Hundreds of indigenous minorities in Ratanakkiri province are being made worse off by Prime Minister Hun Sen’s land-titling scheme which, rather than securing their property rights, is contributing to the loss of their ancestral lands, according to a new report. The report supports complaints aired since last year by minority communities in the country’s northeast that the prime minister’s land-titling initiative, known as Directive 01 and launched in June, is depriving them of their rights to communal land titles. Produced by seven organizations, including the Community Legal Education Center and the Center for Study and Development in Agriculture, the authors of the report surveyed 79 villagers in Ratanakkiri province where indigenous communities had started the application process for communal titles.
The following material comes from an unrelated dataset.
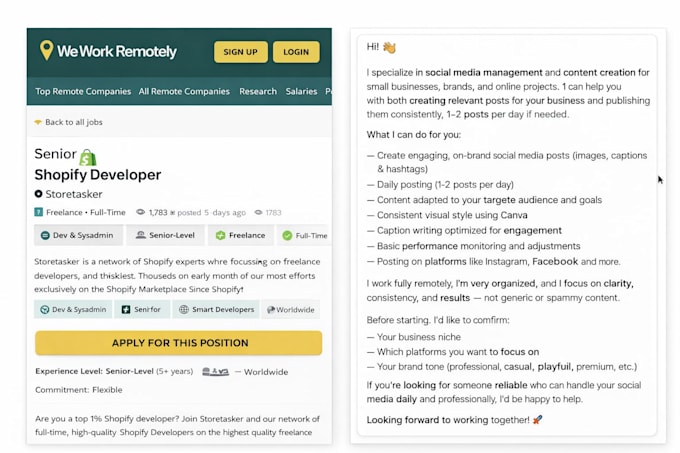Click the SIGN UP button
Screen dimensions: 680x453
(241, 52)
The survey found that 26 of those communities, or roughly 1 in 3, had all or parts of their land demarcated for private land titles under Directive 01, and 25 of those 26 communities were disappointed with the project and the private titles on offer. “One of the their most common reasons for dissatisfaction was because the policy did not secure their communal land, and in fact caused them to lose more land,” the report says. … Besides jeopardizing their traditional farming practices and very ways of life, Mr. [Chhay] Thy [Adhoc's Provincial Investigator] said, indigenous families were worried about making ends meet without their communal lands and on the low salaries offered at rubber plantations. …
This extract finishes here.